Por esta misma razón es que encuentro valioso el aporte que se hace a la literatura que se escribe en el país a través de antologías como Xochitlajtoli/Poesía contemporánea en lenguas originarias de México (Círculo de Poesía, 2019), de cuya selección y prólogo estuvieron a cargo del poeta, narrador, traductor y académico, Martín Tonalmeyotl (1983). Este libro recoge a treinta y dos poetas de dieciséis lenguas originarias con la traducción al español de sus propios autores (con sus respectivas variantes y aproximaciones, por supuesto), en las que se destacan el náhuatl, totonaco, tsotsil, maya, mazahua, zoque, otomí, entre otras. Entre las voces más reconocidas se encuentran nombres como los de Hubert Matiúwàa (1986), Elvis Guerra (1993) y Nadia López García (1992), entre otros, quienes han ido adquiriendo protagonismo dentro el amplio panorama de la literatura mexicana de nuestro tiempo y que además de dialogar con la naturaleza y los sueños también cuestionan el entorno en el que les ha tocado habitar. Un breve ejemplo de esto lo encontraremos en el siguiente poema de Manuel Espinosa Sainos (1972):
Tamakglhtastín
Kkilatamalh kxkachikín lawan pala niksmanilh,
xaklhakgapatan klhakgat lawan luspupulu kimakgkatsika,
kiaktalamilh xtachiwin lawan akxní xaklichiwinampatán.

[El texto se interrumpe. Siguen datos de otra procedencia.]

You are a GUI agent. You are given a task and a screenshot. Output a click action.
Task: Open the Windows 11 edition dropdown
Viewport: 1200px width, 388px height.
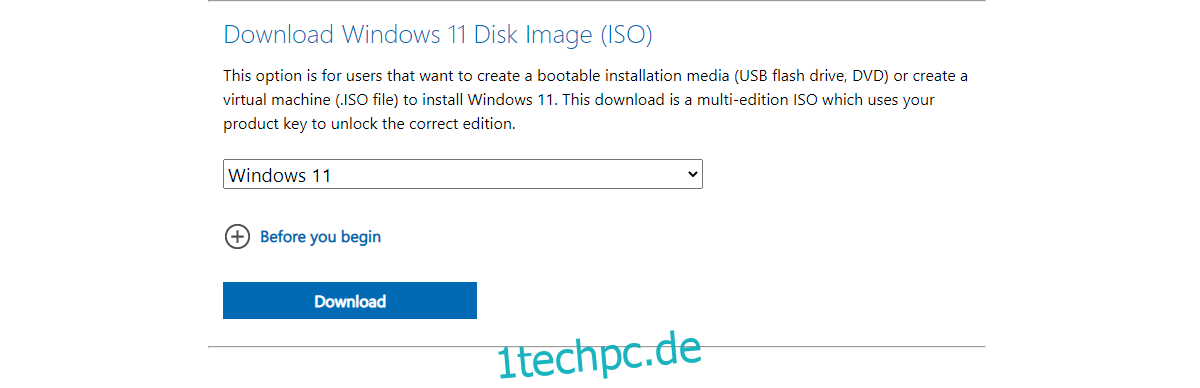[463, 175]
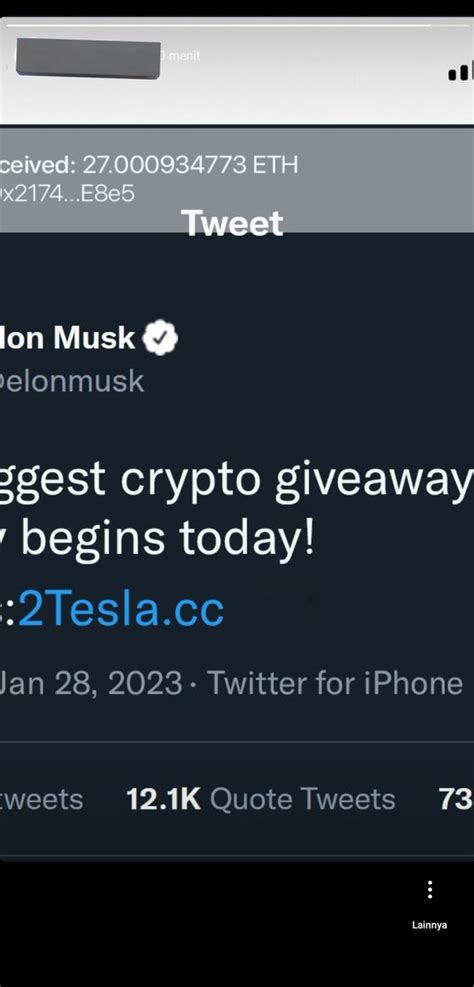Screen dimensions: 474x987
Task: Click the Tweet header title
Action: click(232, 223)
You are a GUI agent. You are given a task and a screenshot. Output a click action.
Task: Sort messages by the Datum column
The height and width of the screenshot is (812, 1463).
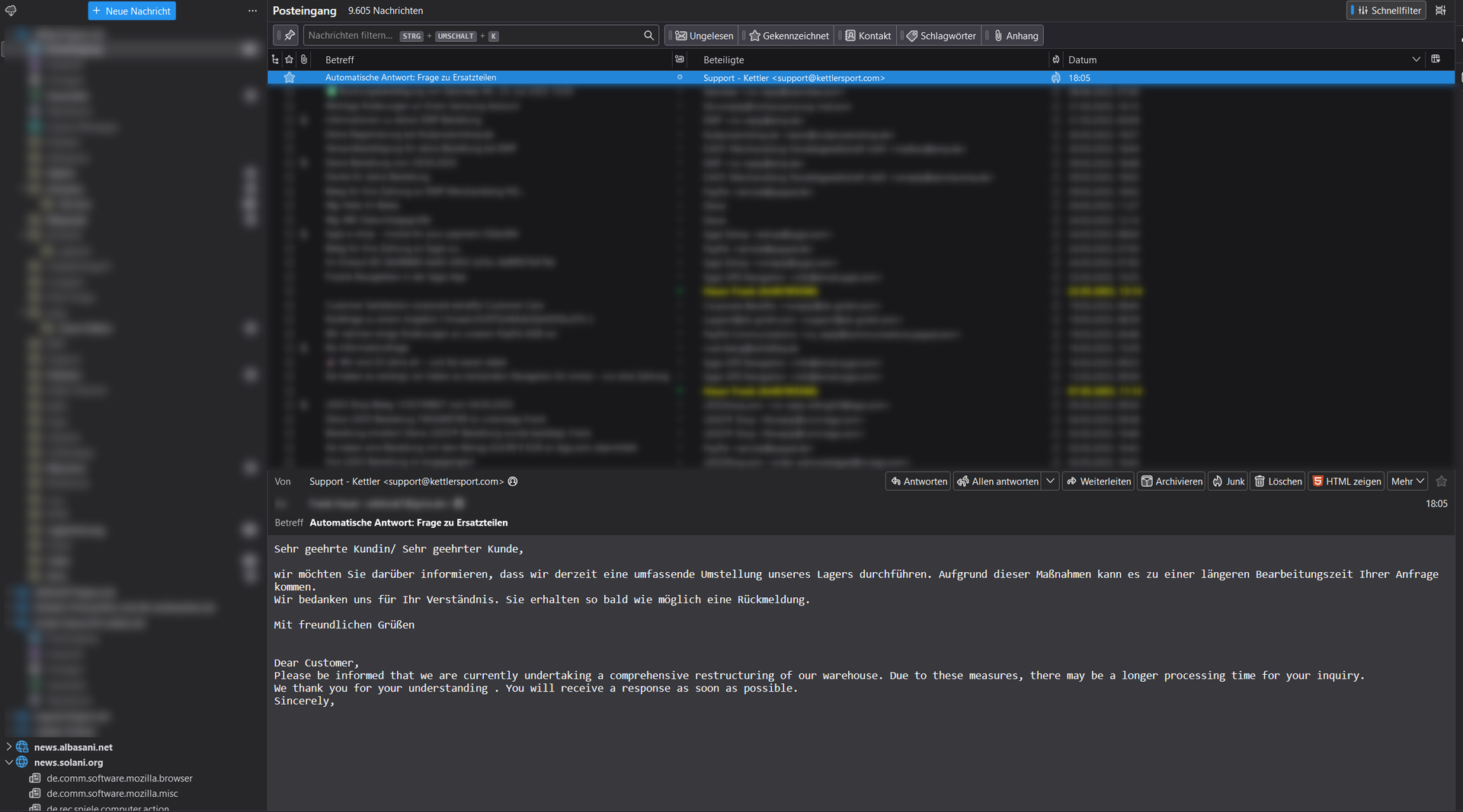[1082, 59]

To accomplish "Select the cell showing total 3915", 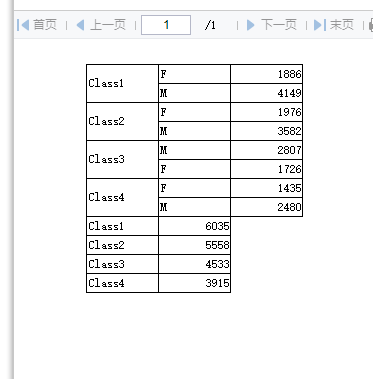I will pyautogui.click(x=195, y=283).
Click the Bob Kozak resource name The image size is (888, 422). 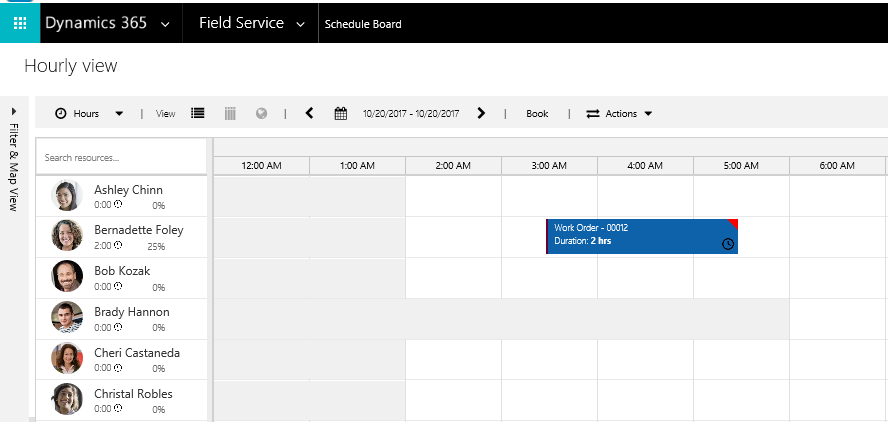[123, 271]
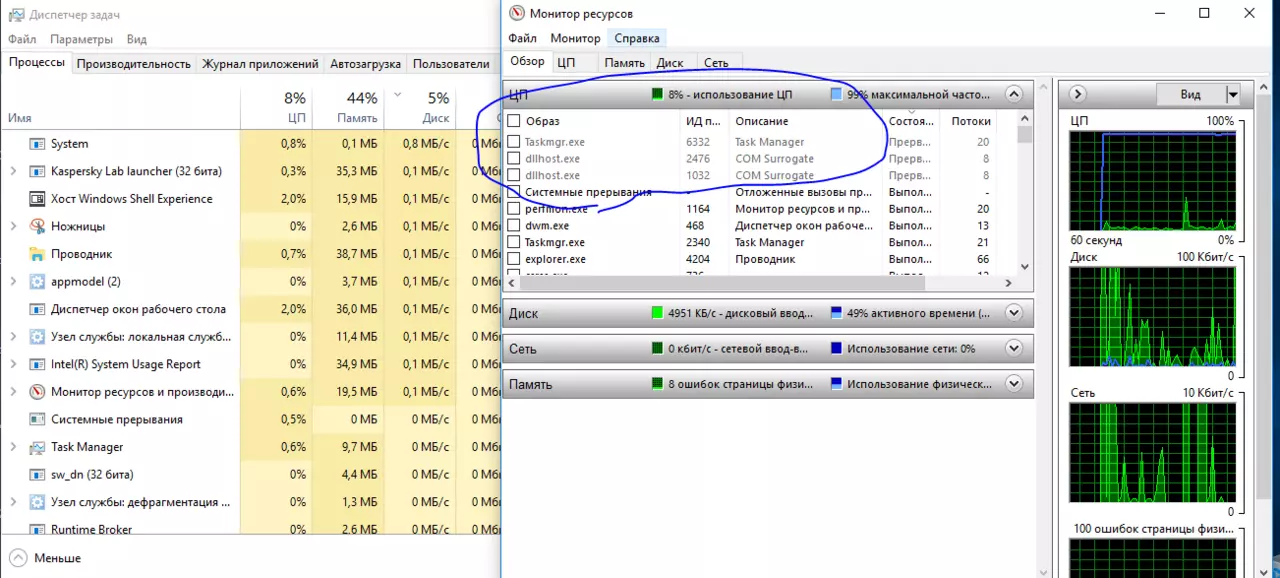Toggle the Образ header select-all checkbox

pyautogui.click(x=514, y=121)
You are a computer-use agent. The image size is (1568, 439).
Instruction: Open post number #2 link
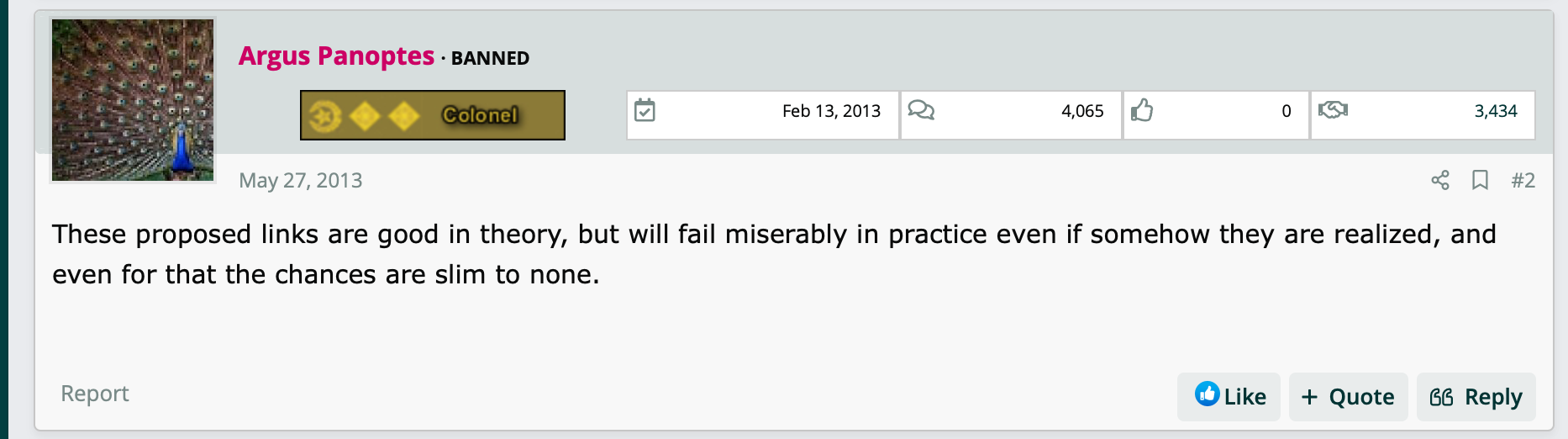(1523, 180)
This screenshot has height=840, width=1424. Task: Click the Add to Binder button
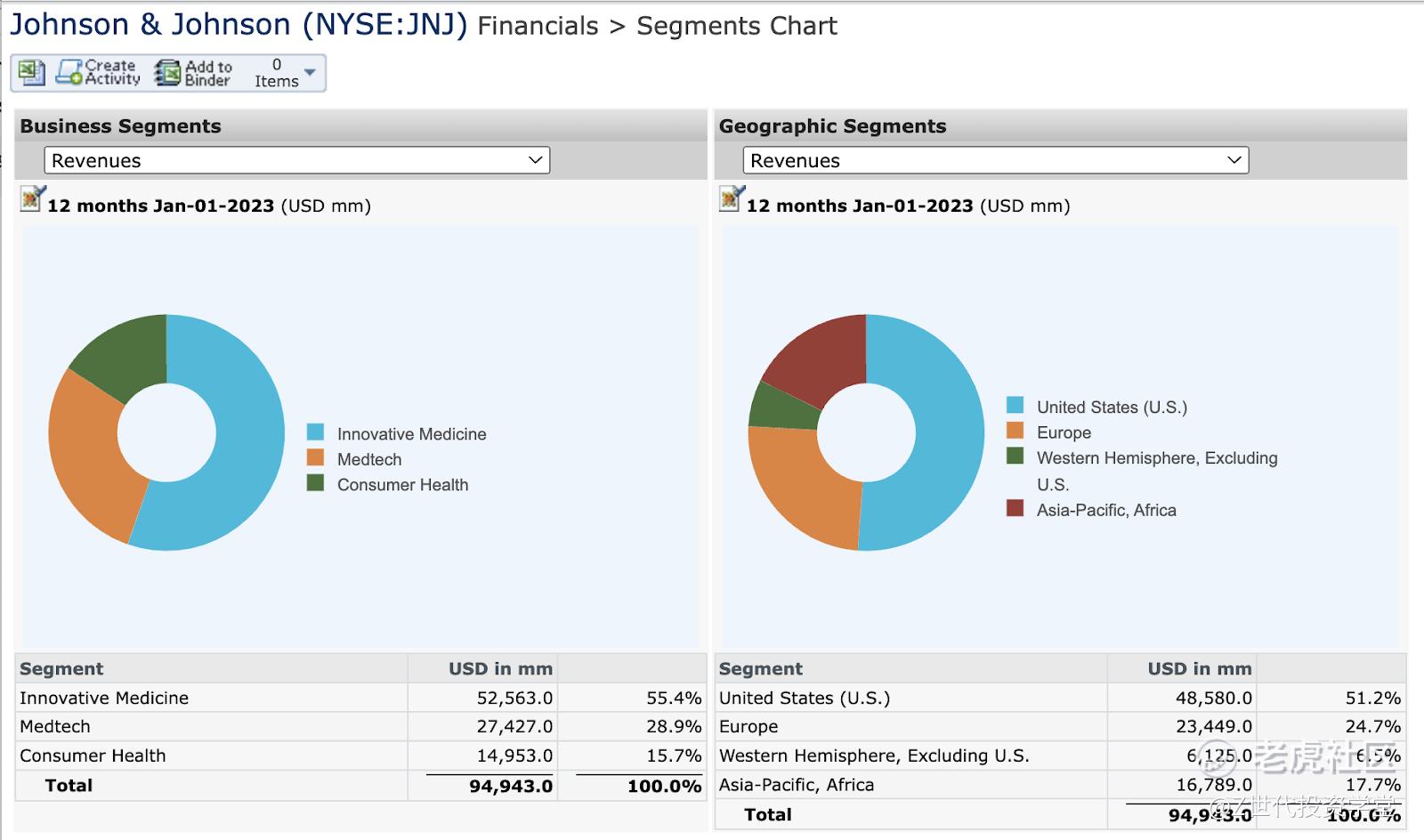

Xakmaxanatlipatán kintalakapstakni tsalakgolh tachiwín,
xkixapakanitá akxní kpatsalh kilatamat kxlikgalhtawakga lawan
chu akxní katsalh kinklilhtsukut naxmasipanikanitá’ (pág. 62)
Como ellos
Quise vivir en su pueblo y me sentí ausente,
quise usar su ropaje y me sentí desnudo,
quise hablar su lengua y su lengua me lapidó.
Quise escribir poemas y las palabras huyeron,
abrí su libro para buscarme y me sentí borrado,
busqué mi identidad y mi identidad sangraba. (pág. 63)
Esta antología resuena en la memoria como el canto de un pájaro, pues en cada uno de los poemas seleccionados está el testimonio y la resistencia de un conjunto de lenguas que se niegan a desaparecer, al mismo tiempo que abraza a las otras y nos ofrece imágenes entrañables e irrepetibles que también nos abraza con las propias raíces de la soledad y el silencio.
Paz, O. (1950), El laberinto de la soledad. Fondo de Cultura Económica: México.
Paz, O. (1956), El arco y la lira. Fondo de Cultura Económica: México.
Tonalmeyotl, M. (compilador) (2019), Xochitlajtoli. Poesía contemporánea en lenguas originarias de México. Círculo de Poesía Ediciones: México.